0 Autor: Martin Burger

Sólstafir - Berdreyminn

Berdreyminn

Wenn das Gras auf der anderen Seite grüner ist, hat man einfach nur den Rasen verkehrt herum ausgerollt. Abgesehen vom Pessimismus hat sich bei den Isländern aber mal wieder einiges geändert.

Klar, manche Elemente bleiben erhalten: Bereits im dritten Song "Hula" tauchen die Chöre auf, zum Glück bedachter als sonst, dafür übers ganze Album verteilt. Das Songwriting ist spannend dank der Dynamik- und Tempowechsel, manchmal mehrfach innerhalb eines Songs. Aber: 2017 sind Sólstafir mehr denn je angezerrter Postrock. Nur noch vereinzelt schleicht eine Proto-Metal-Figur durch die vornehmlich siebenminütigen Konstrukte, "Dýrafjörður" enthält sogar ein David Gilmour-Gedächtnissolo, und Aðalbjörn Tryggvason kann inzwischen ganz annehmbar singen. Manchmal rutscht er noch in Emo-Kehligkeit ab, aber nur, wenn seine Texte die größtmögliche Naturromantik heraufbeschwören. Das ist natürlich nur eine Vermutung, denn Festhalten an den drolligen Silben der Vokal- und Lispelsprache Isländisch ist nicht möglich. Neu ist auch eine gewisse Wärme im Sound, hervorgerufen durch eine Kirchenorgel. Ob das Absicht ist, sei dahingestellt, sicher ist, dass die Band bei ihren Hangeleien im Wald der Progression diesmal fast nie ins Leere greift.

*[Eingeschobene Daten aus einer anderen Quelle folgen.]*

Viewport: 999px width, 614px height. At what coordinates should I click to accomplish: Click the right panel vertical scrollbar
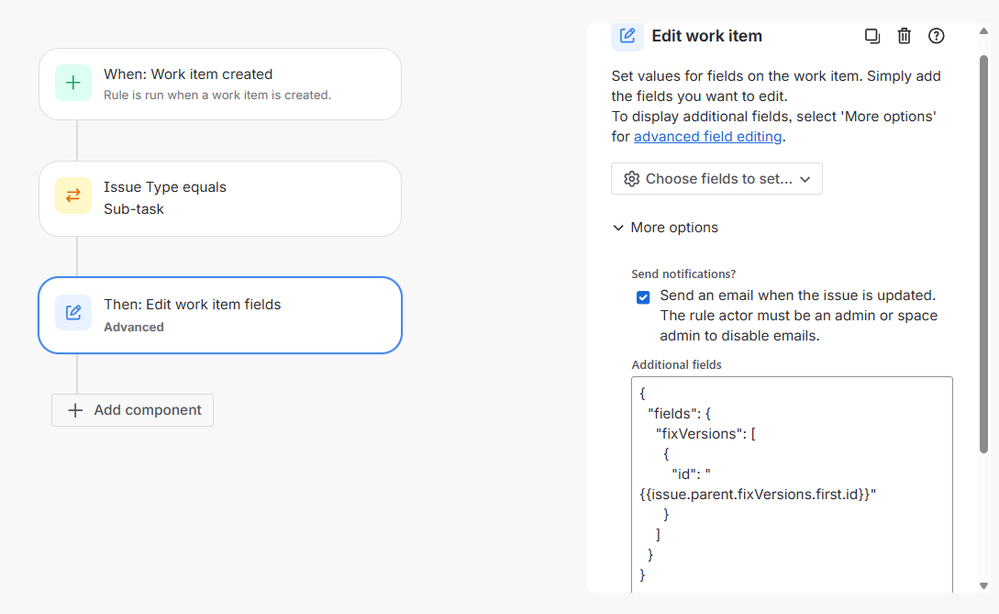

Fort sind die sinnlosen Krachpassagen von "Ótta" und "Svartir Sandar", fort ist auch die Kitsch-Überfrachtung: "Bláfjall" beendet das Album nach mittelharten Stakkato-Riffs plus Orgel-Enthusiasmus abrupt und hinterlässt die Art Leere, die sich nach einem guten Roman einstellt. Alte Fans, falls überhaupt noch vorhanden, dürften über "Berdreyminn" verwirrt sein wie nie, Freunde klaren Alternative-Progs können dagegen bedenkenlos zugreifen.